**Task:** Among the lines below, copy exactly those from the one with "Open the notifications" through the one with "Open the phone", counting both ends.

**Data excerpts:**
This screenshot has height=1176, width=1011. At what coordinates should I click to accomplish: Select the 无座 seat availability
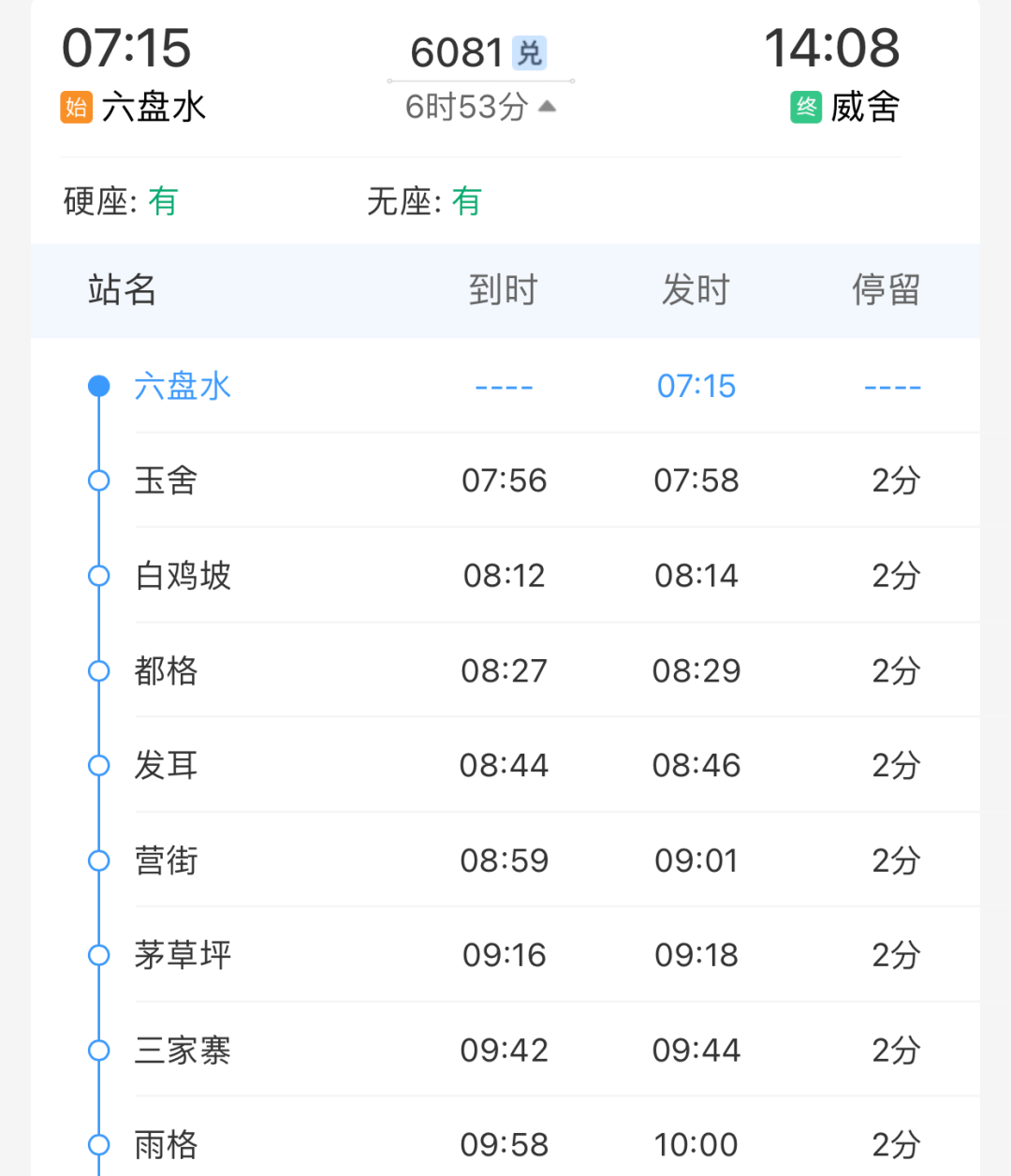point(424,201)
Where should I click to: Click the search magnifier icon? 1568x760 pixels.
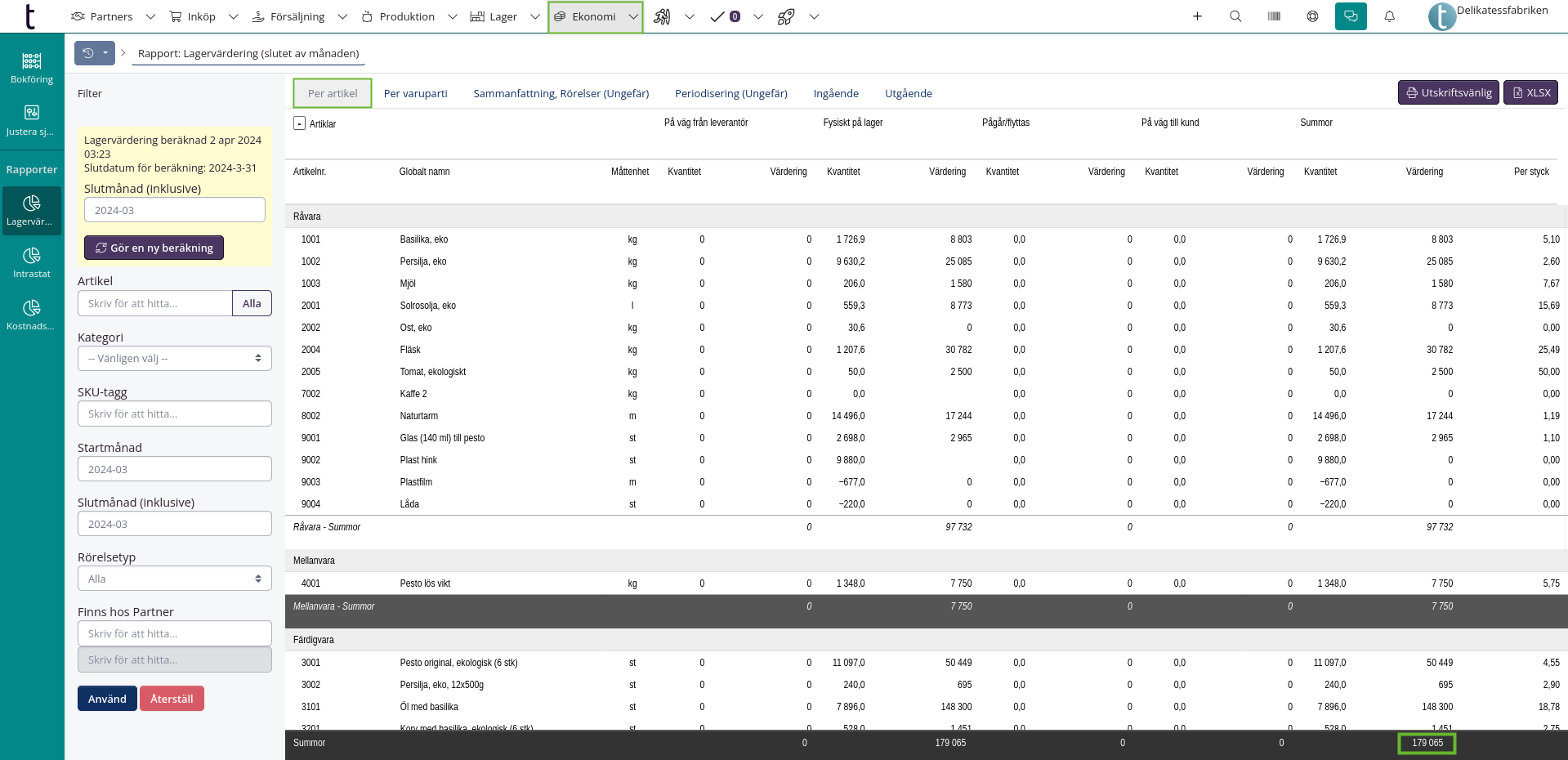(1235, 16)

...

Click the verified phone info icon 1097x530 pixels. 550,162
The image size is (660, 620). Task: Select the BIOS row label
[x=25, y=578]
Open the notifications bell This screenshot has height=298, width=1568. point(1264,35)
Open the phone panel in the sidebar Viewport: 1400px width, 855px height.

---

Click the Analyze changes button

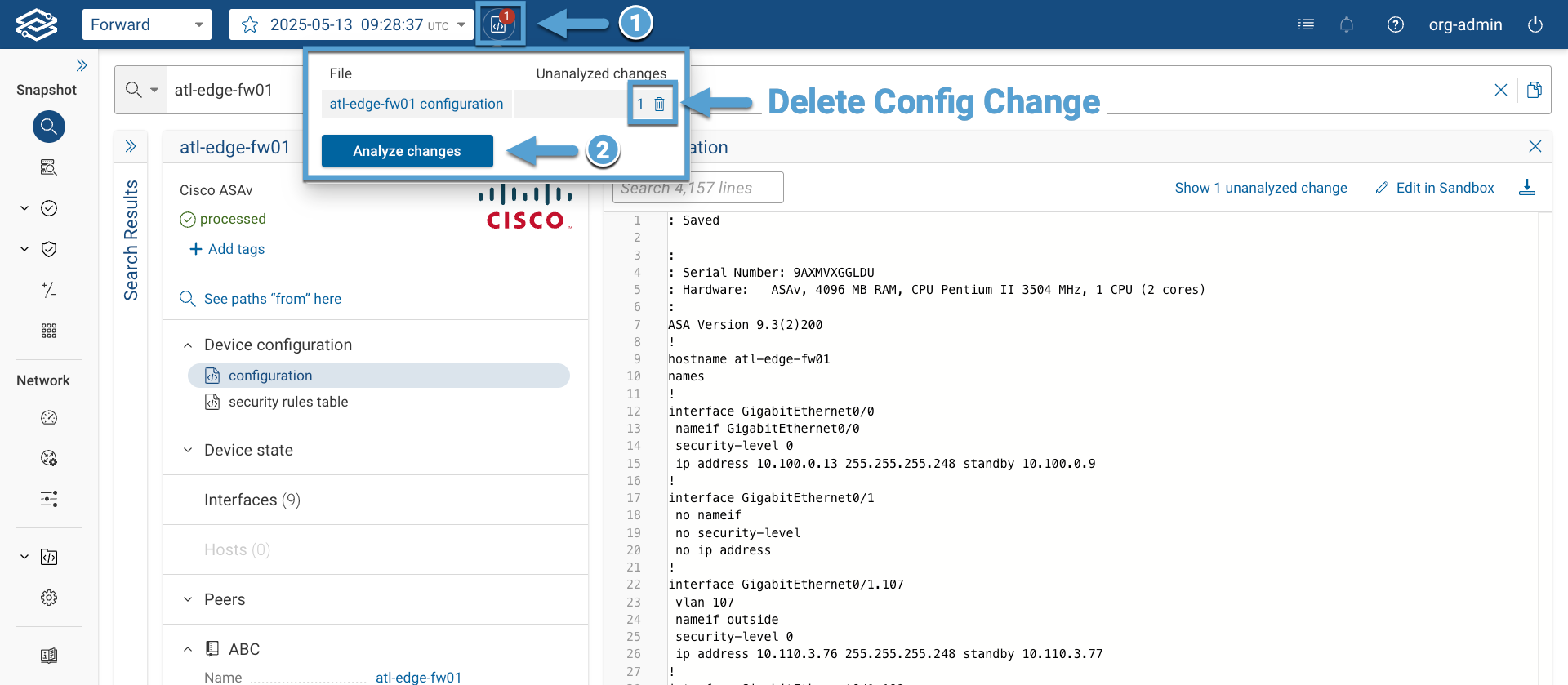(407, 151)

**Reply to the task:**
Open the notifications bell This screenshot has height=298, width=1568. point(1264,35)
Open the phone panel in the sidebar Viewport: 1400px width, 855px height.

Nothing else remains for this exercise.